Peter Lamb, executive vice president, scientific strategy and chief scientific officer, Exelixis

"That deal [with Iconic] in many ways prompted us to look at the ADC space generally. We spent quite a while looking at what the status of the space was," Lamb said. "We felt there was a lot of interesting opportunities and technologies available to make next-generation ADCs that would improve upon what has been done historically and increase the chances of success."

In the deal with Basel, Switzerland-based NBE-Therapeutics, Exelixis gains access to NBE's SMAC-Technology for site-specific conjugation of the linker to the antibody. Older coupling technologies can create products that aren't homogenous and can aggregate, causing toxicity as they're trapped in the liver. The two-year discovery deal, which includes a $25 million up-front payment to NBE, gives Exelixis an option to license ADCs for an undisclosed number of targets. NBE is eligible for development and commercialization milestones, as well as royalties on net sales of products for which Exelixis exercises its option.

Redwood Biosciences, of Somerset, N.J., also has a site-specific bioconjugation technology, which it calls SMARTag. The three-year discovery deal allows Exelixis to use SMARTag to create ADCs for an undisclosed number of antibodies in Exelixis’ growing preclinical pipeline.
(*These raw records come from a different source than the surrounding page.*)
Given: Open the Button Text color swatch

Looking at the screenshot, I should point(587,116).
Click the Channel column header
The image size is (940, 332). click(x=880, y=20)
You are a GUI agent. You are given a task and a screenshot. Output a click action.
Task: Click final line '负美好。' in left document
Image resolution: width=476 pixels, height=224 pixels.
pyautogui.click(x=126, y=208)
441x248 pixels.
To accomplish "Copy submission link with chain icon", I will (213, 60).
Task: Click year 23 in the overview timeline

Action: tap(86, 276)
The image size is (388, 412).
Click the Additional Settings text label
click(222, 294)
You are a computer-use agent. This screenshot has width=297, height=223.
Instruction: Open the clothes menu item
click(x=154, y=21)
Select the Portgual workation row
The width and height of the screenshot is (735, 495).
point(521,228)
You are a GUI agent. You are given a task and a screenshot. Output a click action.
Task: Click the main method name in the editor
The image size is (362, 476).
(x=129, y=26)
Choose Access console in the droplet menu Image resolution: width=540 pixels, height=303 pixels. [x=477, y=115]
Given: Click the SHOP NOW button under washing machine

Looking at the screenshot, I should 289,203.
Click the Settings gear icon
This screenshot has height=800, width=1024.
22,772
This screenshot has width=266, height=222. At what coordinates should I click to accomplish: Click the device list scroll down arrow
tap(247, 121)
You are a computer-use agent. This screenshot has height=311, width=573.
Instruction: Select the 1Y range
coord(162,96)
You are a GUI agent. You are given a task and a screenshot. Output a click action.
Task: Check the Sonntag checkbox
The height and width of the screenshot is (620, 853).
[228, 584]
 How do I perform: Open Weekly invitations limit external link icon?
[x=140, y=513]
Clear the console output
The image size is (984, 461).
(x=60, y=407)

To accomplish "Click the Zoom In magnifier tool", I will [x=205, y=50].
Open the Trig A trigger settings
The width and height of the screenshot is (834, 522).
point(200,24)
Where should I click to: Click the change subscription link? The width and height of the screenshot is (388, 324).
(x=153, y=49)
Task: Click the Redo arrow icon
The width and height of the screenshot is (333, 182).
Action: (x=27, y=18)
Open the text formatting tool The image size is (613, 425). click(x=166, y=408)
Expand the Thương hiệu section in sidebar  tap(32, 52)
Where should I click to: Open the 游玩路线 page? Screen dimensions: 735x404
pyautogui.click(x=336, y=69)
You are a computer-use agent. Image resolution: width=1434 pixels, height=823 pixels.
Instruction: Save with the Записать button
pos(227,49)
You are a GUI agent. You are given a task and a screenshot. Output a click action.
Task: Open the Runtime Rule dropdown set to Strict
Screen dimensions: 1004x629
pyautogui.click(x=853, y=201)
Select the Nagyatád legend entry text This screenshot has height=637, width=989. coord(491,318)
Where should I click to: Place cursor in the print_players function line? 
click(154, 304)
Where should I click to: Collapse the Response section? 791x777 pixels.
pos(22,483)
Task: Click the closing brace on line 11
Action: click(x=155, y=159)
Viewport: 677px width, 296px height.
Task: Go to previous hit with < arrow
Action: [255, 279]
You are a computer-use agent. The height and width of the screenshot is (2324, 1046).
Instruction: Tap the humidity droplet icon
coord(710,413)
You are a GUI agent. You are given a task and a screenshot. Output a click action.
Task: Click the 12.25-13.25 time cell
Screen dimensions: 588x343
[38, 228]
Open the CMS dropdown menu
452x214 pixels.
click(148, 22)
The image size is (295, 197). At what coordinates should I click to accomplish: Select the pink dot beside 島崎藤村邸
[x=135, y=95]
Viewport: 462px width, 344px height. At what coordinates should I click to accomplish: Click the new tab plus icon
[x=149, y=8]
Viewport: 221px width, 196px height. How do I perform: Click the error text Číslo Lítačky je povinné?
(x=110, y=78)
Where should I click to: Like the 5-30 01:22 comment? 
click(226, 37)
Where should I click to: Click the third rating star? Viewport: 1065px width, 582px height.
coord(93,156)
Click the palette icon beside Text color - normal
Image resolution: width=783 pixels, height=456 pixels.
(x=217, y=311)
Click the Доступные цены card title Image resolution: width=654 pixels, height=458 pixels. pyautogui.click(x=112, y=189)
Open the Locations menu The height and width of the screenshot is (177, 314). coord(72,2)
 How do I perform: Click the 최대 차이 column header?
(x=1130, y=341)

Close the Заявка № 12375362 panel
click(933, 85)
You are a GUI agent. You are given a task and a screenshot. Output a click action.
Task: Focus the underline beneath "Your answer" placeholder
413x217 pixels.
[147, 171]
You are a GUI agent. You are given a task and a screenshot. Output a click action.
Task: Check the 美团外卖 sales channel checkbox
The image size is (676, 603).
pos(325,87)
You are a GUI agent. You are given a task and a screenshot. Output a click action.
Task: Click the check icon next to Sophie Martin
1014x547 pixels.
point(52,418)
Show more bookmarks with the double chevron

Exelixis paid $10 million up front for the option and will make a decision about licensing the candidates prior to filling of an IND.

On Sept. 13, Gilead Sciences Inc. made a major move into the ADC space with its $21 billion acquisition of Morris Plains, N.J.-based Immunomedics Inc. Through the deal, Gilead gains access to Trodelvy, an ADC targeting trophoblast antigen2 (TROP2), which generated $20.1 million in revenue during the first two months on the market. Beyond the current approval for metastatic triple-negative breast cancer after at least two prior therapies for metastatic disease, Immunomedics is testing Trodelvy in a variety of TROP2-expressing tumors, including metastatic urothelial cancer and HR+/HER2-negative breast cancer.

A day later, Merck & Co. Inc. jumped into the ADC arena through a licensing deal for Seattle Genetics Inc.'s ladiratuzumab vedotin (LV), an ADC targeting LIV-1 being developed for breast cancer and other solid tumors.

Kenilworth, N.J.-based Merck is paying $600 million up front for half of the worldwide rights and agreed to invest $1 billion in Seattle Genetics through the purchase of stock at $200 per share. Seattle Genetics is also eligible for progress-dependent milestone payments of up to $2.6 billion.

Merck and Seattle Genetics will split the costs of development and profits for LV and other LIV-1-targeting ADCs. In addition to testing the drug as a monotherapy, the companies plan to test LV in combination with Merck's PD-1 antibody, Keytruda (pembrolizumab), in triple-negative breast cancer, hormone receptor-positive breast cancer and other LIV-1-expressing solid tumors.

Outside of ADCs, the duo also did a deal for Tukysa (tucatinib), Seattle Genetics' small-molecule tyrosine kinase inhibitor, which will give Merck a license to sell the drug in Asia, the Middle East and Latin America and other regions outside of the U.S., Canada and Europe. In the Tukysa-deal, Seattle Genetics will receive $125 million up front and is eligible for progress-dependent milestones of up to $65 million.